=== EXERCISE DETAILS ===
What is needed is an exact reproduction of the lines from the one that contains "The height and" through the end of the data, both included and nothing else, with pictures omitted.

····················

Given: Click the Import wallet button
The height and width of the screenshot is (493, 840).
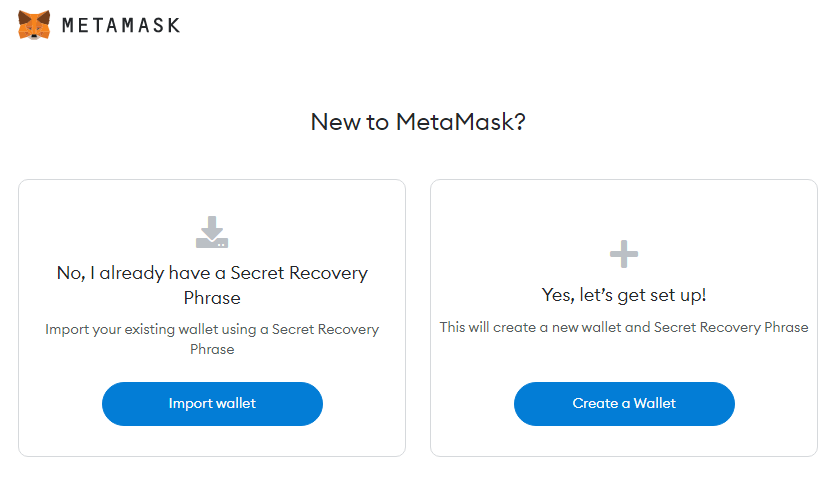Looking at the screenshot, I should click(x=212, y=404).
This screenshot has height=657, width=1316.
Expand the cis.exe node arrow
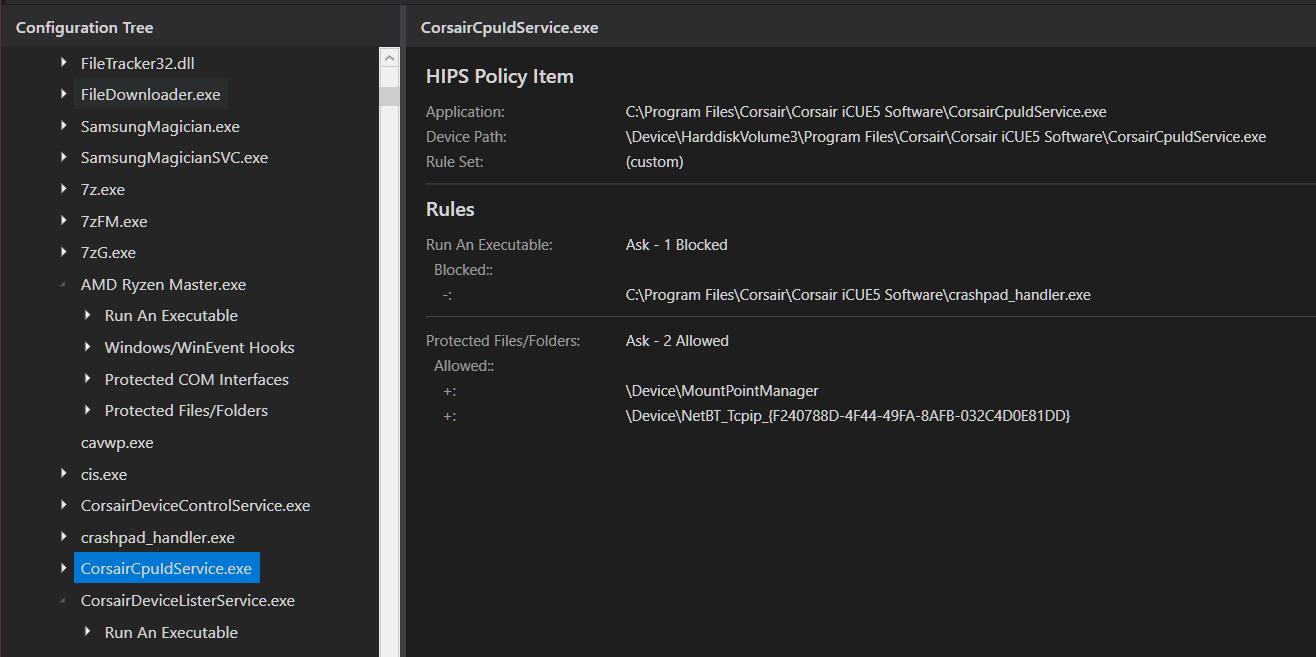pyautogui.click(x=64, y=475)
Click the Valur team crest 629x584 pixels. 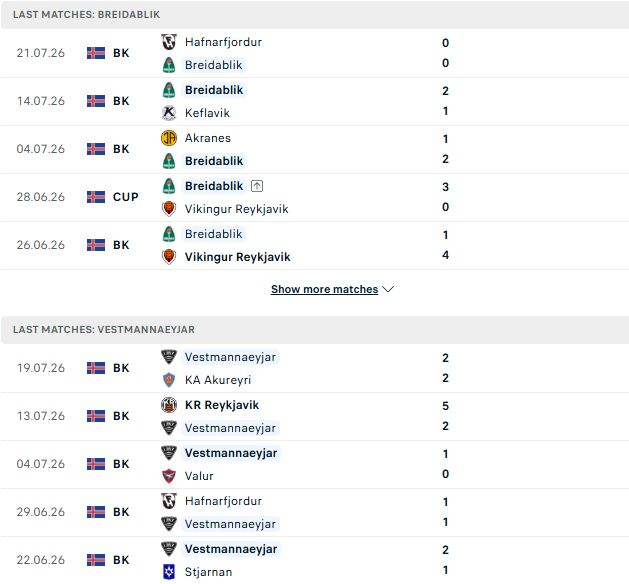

····················

=== ANSWER ===
The height and width of the screenshot is (493, 840).
Looking at the screenshot, I should click(x=212, y=404).
This screenshot has height=657, width=1316.
Expand the cis.exe node arrow
pyautogui.click(x=64, y=475)
Click the Valur team crest 629x584 pixels. 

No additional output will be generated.